**The records**

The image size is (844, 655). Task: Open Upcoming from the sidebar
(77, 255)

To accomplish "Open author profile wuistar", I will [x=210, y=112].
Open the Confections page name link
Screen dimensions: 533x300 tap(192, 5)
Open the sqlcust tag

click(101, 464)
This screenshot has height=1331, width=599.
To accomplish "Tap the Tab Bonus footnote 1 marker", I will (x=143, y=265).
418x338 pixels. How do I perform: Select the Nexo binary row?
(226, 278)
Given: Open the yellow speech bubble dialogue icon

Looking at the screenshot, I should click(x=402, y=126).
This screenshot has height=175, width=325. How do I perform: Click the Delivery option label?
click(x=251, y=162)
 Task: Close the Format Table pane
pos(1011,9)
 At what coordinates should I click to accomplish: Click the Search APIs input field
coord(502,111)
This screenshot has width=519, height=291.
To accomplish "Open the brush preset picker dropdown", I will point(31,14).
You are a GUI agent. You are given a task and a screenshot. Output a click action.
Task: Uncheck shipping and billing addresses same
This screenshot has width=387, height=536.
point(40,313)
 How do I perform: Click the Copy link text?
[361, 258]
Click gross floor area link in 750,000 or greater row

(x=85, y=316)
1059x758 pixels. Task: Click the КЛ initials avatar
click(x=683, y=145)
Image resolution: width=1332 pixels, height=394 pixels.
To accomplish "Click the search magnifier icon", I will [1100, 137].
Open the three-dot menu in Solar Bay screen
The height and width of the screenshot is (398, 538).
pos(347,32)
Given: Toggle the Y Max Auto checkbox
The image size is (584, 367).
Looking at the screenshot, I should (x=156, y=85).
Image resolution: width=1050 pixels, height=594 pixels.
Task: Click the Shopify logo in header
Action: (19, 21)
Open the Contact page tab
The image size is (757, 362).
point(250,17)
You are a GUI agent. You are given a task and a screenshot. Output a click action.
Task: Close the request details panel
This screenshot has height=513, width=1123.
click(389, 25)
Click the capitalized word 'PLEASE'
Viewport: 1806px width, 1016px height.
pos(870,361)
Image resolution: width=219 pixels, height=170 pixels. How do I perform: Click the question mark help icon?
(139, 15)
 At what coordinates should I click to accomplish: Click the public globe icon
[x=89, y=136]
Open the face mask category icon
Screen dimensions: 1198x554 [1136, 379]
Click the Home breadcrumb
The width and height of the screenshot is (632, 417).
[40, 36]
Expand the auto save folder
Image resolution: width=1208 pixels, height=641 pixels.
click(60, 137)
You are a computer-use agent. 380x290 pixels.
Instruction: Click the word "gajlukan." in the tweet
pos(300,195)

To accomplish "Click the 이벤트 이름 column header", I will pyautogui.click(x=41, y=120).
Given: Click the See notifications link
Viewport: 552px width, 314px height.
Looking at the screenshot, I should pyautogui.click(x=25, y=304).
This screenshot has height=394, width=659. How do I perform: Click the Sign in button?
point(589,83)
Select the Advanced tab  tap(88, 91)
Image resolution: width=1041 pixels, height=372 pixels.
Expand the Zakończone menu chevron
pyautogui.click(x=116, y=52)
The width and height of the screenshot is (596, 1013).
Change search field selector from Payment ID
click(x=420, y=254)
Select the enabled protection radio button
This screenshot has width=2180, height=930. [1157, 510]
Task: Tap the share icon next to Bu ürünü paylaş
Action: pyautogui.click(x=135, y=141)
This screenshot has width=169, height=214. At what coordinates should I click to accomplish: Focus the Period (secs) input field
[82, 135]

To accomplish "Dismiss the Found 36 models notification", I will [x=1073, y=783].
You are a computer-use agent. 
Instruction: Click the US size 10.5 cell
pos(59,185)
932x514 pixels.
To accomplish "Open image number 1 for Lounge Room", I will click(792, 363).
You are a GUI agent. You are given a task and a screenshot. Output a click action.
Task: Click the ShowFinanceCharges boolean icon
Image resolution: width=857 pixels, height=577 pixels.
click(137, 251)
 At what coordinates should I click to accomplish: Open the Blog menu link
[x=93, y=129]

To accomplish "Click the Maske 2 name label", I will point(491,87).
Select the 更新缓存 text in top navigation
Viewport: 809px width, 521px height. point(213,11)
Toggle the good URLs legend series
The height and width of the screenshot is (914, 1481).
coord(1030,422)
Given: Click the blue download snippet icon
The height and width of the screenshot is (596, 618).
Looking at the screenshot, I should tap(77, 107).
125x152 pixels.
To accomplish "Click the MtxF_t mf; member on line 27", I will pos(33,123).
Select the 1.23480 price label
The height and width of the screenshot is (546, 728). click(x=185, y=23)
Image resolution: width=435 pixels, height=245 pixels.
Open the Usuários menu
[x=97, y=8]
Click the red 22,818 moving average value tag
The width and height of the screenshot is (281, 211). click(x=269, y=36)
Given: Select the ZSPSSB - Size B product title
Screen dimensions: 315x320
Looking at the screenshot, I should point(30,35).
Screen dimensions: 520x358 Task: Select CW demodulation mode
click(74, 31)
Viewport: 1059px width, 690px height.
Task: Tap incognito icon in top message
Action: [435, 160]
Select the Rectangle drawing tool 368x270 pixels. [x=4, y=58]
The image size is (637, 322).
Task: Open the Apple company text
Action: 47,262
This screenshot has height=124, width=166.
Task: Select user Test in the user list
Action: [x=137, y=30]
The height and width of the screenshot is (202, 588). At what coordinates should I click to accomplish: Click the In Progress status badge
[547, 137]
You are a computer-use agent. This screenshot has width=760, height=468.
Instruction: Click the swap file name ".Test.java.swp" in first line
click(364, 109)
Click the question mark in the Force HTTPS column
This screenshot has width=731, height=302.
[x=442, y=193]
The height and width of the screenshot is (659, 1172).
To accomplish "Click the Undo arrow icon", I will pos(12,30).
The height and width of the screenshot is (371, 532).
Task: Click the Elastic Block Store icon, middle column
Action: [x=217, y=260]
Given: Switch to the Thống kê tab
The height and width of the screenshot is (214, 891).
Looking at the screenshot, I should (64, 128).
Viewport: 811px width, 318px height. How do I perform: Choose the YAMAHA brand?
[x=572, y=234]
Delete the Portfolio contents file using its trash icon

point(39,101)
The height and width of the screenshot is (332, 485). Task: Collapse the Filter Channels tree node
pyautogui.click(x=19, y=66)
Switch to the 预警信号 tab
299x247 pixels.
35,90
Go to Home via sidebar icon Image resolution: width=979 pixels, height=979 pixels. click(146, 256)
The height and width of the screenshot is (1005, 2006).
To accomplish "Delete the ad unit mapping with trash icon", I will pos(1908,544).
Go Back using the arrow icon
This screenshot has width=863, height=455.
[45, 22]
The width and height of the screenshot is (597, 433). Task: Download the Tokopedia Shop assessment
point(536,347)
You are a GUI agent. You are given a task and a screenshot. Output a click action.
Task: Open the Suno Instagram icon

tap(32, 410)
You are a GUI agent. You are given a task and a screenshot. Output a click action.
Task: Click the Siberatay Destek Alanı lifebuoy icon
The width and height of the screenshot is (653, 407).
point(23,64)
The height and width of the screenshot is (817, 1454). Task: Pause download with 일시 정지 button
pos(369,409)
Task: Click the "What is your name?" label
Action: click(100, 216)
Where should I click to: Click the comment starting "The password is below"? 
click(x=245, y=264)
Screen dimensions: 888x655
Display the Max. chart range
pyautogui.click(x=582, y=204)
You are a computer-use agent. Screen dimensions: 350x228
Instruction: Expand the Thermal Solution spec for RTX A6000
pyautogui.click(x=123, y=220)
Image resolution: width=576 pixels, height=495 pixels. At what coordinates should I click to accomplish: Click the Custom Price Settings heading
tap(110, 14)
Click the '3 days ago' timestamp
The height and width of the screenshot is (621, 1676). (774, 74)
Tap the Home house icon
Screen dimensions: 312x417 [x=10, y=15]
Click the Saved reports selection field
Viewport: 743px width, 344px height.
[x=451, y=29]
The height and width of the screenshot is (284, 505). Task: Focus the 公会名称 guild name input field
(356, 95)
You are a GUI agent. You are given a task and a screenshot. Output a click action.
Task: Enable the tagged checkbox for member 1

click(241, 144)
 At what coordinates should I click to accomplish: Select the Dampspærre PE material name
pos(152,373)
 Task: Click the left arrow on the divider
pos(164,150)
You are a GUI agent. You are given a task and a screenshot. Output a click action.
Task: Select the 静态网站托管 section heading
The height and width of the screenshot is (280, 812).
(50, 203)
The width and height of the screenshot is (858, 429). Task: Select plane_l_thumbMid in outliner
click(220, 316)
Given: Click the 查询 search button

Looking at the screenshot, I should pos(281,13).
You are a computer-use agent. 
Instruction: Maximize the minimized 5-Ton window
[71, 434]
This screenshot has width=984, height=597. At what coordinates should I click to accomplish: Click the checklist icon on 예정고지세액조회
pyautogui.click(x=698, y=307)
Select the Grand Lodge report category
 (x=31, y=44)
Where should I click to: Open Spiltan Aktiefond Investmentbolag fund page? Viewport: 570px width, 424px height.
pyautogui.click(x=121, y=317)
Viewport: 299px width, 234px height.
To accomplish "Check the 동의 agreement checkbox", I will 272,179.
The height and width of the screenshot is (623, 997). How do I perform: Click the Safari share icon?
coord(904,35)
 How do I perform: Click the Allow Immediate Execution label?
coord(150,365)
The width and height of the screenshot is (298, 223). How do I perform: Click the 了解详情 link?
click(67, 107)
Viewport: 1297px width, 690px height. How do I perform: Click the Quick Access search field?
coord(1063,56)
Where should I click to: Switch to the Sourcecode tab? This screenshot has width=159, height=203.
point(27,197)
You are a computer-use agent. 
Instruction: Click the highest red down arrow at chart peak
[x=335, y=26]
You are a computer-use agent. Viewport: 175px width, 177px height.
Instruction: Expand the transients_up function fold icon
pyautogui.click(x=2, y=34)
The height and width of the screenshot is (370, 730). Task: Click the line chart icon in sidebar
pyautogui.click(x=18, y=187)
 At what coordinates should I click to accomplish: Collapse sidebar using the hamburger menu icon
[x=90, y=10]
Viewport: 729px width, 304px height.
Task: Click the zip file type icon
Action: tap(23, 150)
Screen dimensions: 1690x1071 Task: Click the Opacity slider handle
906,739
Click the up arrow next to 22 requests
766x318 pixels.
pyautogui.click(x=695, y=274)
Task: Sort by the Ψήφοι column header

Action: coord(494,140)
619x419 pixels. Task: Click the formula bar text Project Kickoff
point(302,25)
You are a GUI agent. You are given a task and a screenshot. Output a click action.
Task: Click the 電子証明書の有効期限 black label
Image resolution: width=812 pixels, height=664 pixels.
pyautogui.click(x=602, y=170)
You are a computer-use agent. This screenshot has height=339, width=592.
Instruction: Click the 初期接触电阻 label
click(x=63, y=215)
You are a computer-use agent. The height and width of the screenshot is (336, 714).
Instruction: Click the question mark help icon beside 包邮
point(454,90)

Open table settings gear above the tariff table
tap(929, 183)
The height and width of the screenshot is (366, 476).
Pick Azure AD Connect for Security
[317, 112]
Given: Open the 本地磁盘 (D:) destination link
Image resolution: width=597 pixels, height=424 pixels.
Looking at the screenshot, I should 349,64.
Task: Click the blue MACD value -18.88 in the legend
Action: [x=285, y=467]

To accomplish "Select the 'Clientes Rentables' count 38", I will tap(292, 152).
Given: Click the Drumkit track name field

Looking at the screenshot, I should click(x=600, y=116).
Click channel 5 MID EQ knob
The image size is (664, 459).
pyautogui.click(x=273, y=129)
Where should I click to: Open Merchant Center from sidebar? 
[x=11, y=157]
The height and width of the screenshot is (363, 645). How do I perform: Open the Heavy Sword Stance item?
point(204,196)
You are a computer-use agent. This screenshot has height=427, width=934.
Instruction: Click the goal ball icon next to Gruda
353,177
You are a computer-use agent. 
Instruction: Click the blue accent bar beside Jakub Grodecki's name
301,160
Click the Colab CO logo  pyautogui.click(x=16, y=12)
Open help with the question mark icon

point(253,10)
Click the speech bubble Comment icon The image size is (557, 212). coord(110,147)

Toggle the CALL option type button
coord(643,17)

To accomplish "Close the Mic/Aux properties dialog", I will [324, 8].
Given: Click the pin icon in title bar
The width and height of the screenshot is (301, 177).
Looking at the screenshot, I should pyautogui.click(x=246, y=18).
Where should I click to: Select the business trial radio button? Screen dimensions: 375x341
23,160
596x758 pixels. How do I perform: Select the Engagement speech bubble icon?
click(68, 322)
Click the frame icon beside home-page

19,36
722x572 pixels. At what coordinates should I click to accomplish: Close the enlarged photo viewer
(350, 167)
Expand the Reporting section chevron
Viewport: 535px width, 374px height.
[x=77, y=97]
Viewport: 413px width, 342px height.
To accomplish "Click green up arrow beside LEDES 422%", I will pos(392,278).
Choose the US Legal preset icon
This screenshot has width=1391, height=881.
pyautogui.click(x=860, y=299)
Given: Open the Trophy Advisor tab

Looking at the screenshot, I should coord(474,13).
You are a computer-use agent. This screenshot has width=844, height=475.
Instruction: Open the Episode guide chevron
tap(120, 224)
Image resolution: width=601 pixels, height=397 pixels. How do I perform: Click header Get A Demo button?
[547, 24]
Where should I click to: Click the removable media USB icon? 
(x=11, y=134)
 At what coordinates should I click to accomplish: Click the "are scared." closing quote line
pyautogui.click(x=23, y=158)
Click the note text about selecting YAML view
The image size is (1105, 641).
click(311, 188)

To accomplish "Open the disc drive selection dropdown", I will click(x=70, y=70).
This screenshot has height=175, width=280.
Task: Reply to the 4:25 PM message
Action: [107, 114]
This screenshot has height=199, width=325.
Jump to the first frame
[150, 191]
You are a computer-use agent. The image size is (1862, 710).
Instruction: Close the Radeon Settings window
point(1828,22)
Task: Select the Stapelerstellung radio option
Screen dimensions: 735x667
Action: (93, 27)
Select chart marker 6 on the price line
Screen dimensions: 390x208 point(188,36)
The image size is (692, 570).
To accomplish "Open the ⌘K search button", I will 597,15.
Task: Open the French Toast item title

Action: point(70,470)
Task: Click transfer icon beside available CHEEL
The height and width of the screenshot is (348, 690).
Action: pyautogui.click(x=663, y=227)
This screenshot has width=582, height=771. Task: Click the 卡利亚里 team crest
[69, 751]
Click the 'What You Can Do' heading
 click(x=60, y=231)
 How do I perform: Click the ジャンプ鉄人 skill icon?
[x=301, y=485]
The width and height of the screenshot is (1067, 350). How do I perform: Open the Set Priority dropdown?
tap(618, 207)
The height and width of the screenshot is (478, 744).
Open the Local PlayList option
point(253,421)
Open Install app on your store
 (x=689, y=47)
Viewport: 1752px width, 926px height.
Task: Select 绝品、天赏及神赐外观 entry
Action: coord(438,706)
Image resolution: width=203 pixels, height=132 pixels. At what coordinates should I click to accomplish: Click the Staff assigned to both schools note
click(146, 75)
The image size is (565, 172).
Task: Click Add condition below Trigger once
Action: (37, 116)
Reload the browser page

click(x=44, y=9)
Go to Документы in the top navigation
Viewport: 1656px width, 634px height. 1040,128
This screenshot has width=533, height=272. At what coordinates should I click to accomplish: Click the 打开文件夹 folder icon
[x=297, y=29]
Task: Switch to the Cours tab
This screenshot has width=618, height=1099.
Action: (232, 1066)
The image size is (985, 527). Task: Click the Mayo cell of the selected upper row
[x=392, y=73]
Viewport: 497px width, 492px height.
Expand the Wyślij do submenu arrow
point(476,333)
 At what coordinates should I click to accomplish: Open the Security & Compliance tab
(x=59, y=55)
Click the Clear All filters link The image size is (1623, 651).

**Exercise aim**
Return all lines of the material that have "section" in them.

**Written reply**
Task: Select the 静态网站托管 section heading
Expand the Reporting section chevron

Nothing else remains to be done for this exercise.